Monday, May 1, 2017

Riddle of the Week

Riddle of the Week: Licking Frogs

Difficulty level: Hard



Michael Stillwell

By Jay Bennett

This week's riddle, originally posted by Ted-Ed, has number of similarities to the famous Monty Hall problem, so you might want to brush up on your conditional probability for this one.

PROBLEM

You are lost in the jungles of Brazil. After days of wandering, your food supplies dwindle, and you make a fatal mistake by eating a poisonous mushroom. You can feel the poison coursing through your veins, sure that you will collapse any second.

But there is hope. The antidote to the poison is secreted by a certain species of frog found in this rainforest, and you can save yourself by licking one of these frogs.
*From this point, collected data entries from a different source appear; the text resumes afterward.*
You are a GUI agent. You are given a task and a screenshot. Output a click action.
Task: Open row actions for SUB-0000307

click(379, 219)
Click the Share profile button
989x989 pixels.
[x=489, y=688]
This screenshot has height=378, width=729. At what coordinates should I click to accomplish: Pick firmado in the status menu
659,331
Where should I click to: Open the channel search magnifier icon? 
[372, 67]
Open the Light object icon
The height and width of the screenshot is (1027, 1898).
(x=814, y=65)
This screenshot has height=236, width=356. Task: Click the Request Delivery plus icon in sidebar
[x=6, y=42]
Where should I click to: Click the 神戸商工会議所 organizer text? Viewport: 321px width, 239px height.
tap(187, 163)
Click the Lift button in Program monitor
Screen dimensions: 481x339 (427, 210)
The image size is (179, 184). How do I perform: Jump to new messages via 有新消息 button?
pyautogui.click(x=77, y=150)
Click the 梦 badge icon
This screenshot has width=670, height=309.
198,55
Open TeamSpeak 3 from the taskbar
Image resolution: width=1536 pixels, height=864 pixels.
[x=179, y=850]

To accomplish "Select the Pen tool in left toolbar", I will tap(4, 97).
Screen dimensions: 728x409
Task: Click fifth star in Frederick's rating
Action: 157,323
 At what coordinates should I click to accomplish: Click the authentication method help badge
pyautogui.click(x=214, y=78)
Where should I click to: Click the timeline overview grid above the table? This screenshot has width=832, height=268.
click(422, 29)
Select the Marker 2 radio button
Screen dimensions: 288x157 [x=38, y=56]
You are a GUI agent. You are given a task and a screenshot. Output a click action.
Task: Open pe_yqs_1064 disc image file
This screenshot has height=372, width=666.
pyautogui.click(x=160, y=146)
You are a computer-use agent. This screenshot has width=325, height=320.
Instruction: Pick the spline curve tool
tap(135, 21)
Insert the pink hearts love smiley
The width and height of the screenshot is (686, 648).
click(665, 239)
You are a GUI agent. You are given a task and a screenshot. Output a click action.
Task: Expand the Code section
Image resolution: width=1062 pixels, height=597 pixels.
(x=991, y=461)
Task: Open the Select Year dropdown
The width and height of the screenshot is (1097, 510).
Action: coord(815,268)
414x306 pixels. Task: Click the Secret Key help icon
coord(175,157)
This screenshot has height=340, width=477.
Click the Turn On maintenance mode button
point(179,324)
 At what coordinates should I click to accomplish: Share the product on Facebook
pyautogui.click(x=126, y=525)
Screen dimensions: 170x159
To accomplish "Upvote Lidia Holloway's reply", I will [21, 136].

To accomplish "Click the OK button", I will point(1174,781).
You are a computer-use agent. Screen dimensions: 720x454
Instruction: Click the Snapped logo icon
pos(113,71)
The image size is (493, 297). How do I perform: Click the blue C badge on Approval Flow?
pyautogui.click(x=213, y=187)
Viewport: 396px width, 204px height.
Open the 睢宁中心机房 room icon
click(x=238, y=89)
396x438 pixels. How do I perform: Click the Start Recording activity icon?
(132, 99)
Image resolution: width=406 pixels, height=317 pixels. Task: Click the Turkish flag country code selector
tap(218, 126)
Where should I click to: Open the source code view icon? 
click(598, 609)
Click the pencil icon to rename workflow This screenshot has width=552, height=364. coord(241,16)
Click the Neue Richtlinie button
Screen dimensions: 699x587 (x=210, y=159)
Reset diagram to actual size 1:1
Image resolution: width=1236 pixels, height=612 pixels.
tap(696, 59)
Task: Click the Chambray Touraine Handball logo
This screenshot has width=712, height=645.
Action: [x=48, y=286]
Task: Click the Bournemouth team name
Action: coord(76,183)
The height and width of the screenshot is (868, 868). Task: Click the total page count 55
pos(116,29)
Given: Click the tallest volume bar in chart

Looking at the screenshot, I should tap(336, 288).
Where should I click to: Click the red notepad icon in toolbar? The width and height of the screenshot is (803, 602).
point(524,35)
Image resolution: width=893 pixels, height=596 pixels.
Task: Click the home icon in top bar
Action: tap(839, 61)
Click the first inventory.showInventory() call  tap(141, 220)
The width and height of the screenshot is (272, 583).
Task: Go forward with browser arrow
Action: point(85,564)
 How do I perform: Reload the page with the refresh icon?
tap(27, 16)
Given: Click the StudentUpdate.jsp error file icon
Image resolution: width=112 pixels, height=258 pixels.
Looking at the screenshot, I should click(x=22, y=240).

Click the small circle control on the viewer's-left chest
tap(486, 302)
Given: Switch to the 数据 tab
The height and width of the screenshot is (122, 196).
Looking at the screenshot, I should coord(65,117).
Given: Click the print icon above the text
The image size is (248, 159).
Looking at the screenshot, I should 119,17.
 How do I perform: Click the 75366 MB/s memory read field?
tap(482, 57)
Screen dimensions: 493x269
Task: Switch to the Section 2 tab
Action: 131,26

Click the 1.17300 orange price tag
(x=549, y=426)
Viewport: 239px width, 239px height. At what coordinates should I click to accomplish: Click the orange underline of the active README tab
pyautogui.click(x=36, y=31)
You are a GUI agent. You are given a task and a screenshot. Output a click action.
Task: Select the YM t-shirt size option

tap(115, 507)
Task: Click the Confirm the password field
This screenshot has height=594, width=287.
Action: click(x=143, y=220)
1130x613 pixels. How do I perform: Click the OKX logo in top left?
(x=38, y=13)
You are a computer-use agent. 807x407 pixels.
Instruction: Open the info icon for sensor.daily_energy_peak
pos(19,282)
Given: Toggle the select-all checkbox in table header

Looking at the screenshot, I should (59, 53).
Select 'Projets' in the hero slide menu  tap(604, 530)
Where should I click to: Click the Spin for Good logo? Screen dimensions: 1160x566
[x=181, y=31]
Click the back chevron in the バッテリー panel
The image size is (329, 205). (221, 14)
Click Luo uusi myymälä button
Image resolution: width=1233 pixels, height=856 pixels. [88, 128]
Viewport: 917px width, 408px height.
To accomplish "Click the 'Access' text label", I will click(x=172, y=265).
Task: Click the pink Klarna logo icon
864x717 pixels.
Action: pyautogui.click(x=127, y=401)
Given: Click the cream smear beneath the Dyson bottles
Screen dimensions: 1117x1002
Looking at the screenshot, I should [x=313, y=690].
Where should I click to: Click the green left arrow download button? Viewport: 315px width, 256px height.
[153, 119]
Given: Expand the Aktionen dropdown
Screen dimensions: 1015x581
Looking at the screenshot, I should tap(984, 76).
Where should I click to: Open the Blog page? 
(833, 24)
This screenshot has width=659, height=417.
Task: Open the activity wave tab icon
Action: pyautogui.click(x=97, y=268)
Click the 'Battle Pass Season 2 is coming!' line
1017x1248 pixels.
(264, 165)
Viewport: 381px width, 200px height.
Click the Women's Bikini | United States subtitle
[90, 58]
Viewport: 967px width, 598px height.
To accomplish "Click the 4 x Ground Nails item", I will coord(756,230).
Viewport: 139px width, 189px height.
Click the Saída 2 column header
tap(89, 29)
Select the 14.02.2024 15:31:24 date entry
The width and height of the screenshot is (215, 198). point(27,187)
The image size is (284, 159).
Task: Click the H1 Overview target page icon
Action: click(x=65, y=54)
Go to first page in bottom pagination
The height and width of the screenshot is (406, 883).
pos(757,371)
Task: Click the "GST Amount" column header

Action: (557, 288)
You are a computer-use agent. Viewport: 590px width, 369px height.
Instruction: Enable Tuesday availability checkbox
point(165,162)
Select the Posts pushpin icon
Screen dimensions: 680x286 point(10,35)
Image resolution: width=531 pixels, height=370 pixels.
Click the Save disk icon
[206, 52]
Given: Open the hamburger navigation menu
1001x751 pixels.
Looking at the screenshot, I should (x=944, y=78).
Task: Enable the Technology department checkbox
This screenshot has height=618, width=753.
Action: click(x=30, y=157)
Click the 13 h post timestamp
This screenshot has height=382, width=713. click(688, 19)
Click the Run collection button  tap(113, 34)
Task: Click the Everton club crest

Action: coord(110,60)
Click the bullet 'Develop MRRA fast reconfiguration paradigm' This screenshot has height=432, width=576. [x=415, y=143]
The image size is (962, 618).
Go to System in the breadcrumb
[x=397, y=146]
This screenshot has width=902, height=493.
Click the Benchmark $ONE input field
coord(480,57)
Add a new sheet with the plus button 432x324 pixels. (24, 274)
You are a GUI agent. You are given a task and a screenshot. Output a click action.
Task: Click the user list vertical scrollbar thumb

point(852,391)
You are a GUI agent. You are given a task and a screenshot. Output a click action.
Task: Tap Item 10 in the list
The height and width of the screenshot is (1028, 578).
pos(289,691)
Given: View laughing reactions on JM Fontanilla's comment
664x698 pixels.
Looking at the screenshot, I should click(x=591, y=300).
But, only the female frogs secret the antidote you need. The male and female frogs look identical, and they occur in equal numbers across the population. The only distinguishing feature is that the male frogs have a unique croak.

As your vision starts to blur, you look up and see one of these frogs sitting on a stump in front of you. You are about to make a mad dash to the frog, praying that it is female, when you hear the male frog's distinctive croak behind you. You turn around and see that there are two frogs on the grass in a clearing, just about as far away from you as the one on the stump. You do not know which one of the two frogs in the clearing croaked.

You only have time to reach the one frog on the stump, or the two frogs in the clearing (one of which croaked) before you pass out. Should you dash to the stump and lick the one frog, or into the clearing and lick the two?

HINT

Again, this is similar to the famously counterintuitive Monty Hall problem.